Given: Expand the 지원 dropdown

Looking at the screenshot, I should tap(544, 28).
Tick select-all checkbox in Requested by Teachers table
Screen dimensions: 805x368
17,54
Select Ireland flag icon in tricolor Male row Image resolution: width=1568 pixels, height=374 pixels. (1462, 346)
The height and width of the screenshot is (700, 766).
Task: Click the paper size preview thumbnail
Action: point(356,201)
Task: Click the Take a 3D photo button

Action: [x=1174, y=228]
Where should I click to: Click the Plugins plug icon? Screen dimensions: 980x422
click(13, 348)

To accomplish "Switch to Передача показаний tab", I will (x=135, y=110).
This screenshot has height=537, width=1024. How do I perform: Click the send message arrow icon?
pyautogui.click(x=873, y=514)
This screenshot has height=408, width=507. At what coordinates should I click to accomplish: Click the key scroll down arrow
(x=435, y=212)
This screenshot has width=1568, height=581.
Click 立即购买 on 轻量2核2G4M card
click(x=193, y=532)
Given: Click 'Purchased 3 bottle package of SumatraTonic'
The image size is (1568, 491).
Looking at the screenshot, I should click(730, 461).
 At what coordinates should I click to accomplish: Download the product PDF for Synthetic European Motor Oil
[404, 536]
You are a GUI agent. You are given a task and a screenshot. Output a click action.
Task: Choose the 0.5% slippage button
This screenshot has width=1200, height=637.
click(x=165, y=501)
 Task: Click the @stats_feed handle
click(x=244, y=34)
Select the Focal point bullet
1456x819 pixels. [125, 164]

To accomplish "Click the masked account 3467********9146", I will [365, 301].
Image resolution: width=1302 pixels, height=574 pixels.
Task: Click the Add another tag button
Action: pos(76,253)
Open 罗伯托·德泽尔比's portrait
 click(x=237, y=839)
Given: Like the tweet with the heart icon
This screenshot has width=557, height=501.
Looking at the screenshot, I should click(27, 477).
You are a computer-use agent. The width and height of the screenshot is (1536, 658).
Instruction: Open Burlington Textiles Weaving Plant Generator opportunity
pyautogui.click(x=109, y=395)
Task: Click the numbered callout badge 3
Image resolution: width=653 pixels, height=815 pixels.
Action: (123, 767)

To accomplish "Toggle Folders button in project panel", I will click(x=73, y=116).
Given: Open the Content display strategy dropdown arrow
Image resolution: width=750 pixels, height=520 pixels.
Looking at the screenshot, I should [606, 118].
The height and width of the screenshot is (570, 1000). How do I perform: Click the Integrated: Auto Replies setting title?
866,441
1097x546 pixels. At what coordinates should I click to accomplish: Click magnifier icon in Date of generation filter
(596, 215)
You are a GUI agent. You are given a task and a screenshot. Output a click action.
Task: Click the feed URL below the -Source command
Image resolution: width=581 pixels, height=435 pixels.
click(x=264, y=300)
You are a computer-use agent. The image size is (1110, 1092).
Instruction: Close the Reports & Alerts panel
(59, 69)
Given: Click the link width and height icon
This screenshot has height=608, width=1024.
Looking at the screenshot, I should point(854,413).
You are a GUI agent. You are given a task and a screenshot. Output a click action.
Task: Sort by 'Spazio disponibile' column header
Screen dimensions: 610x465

========

> [Work task] Gather up, from the records above, each line where the word "computer" appears.

> [Response to the task]
You are a computer-use agent. The width and height of the screenshot is (1536, 658).
You are a computer-use agent. The image size is (1110, 1092).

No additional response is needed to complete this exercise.